Speech at the Annual Hotung Lecture 2011
7 January 2011 (Friday) at 3 pm
The Annual Hotung Lecture 2011
Welcoming Speech by Mrs Cherry Tse, JP
Permanent Secretary for Education
Professor Renzulli, Professor Reis, Mr Koo, Dr Tommis, distinguished guests, principals, teachers, ladies and gentlemen,
Good afternoon! It is very encouraging to see so many committed school principals, teachers and educators gathered here today for a valuable professional exchange. For all those working in the field of gifted education, Professor Renzulli and Professor Reis would be no strangers. Their work on the Three Ring Conception of Giftedness and the Enrichment Triad Model are must-know classics in the field.
Since the setting up of the HK Academy for Gifted Education, the Education Bureau has been working closely with this strategic partner to provide services to our gifted students as well as their teachers and parents.
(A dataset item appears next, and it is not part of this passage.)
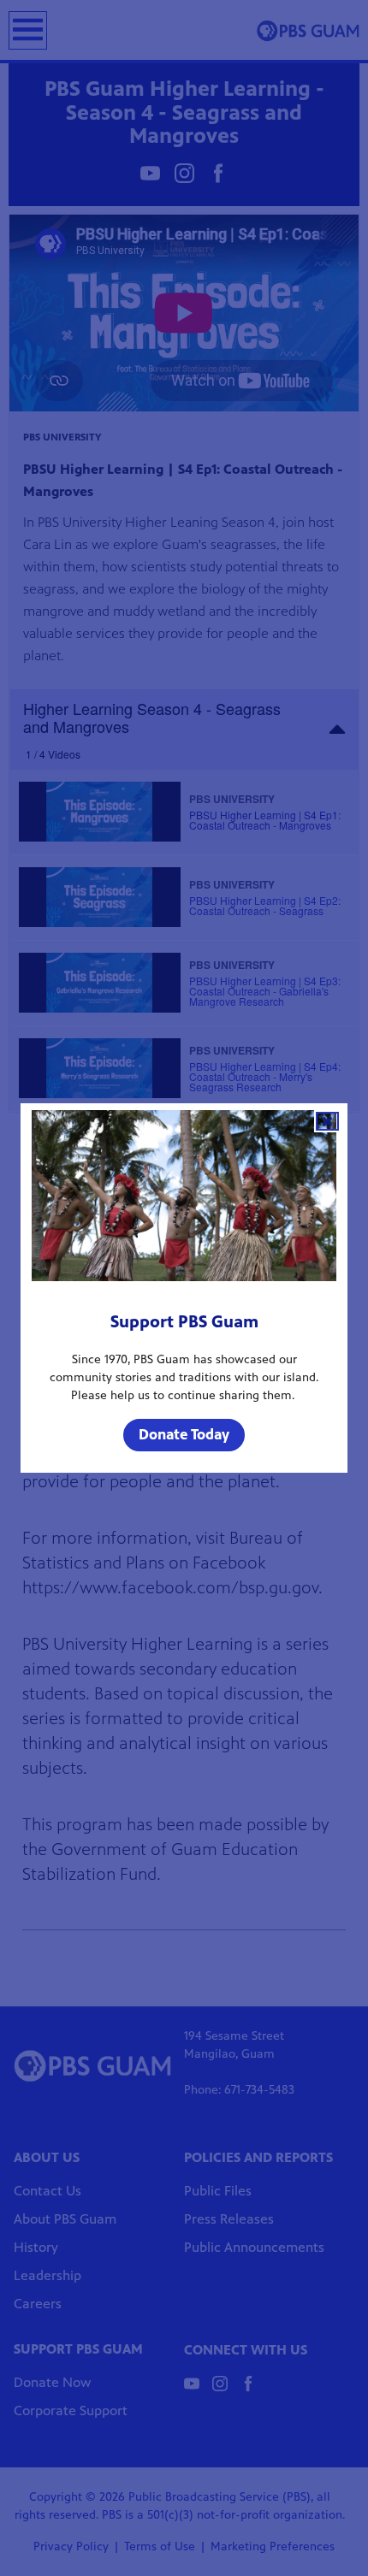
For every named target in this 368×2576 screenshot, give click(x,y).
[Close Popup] (327, 1121)
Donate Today (184, 1434)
Enhancing gifted education-related professional development programmes is an integral part of our efforts, not least because of the importance of school-based approach in permeating gifted education in various Key Learning Areas. I feel encouraged by the impressive number of school principals and teachers in the audience.
This Annual Hotung Lecture, organised by the Academy, provides a very good opportunity for educators to engage in quality exchange with world renowned scholars in gifted education. In the lecture, Professor Renzulli will share with us his insights on the unique aspects and benefits of gifted education and redefine its role in the 21st century. Professor Reis will present evidence-based research about ways that gifted education programmes can profoundly influence the lives of gifted students.
As Alexander Graham Bell, the great inventor of telephony, says, “Great discoveries and improvements invariably involve the cooperation of many minds.” I am sure that the takeaway today will transcend far beyond the time and the physical confines of this lecture. The reflections, professional dialogue and collaboration that today’s lecture will trigger will, I am sure, help us take a critical look of what we have been doing and how it may be refined for greater effectiveness.
Before closing, I would like to thank the Board and the Executive of the Academy which, under the committed and capable leadership of Mr. Irving Koo, has much enhanced the awareness and knowledge of gifted education in Hong Kong. Our gratitude must also go to the stars of today – Professor Renzulli and Professor Reis – for their professional sharing and of course to you, my fellow members of the audience for your commitment to, and support for, gifted education.
Last but not least, a Happy and Wonderful New Year to you all!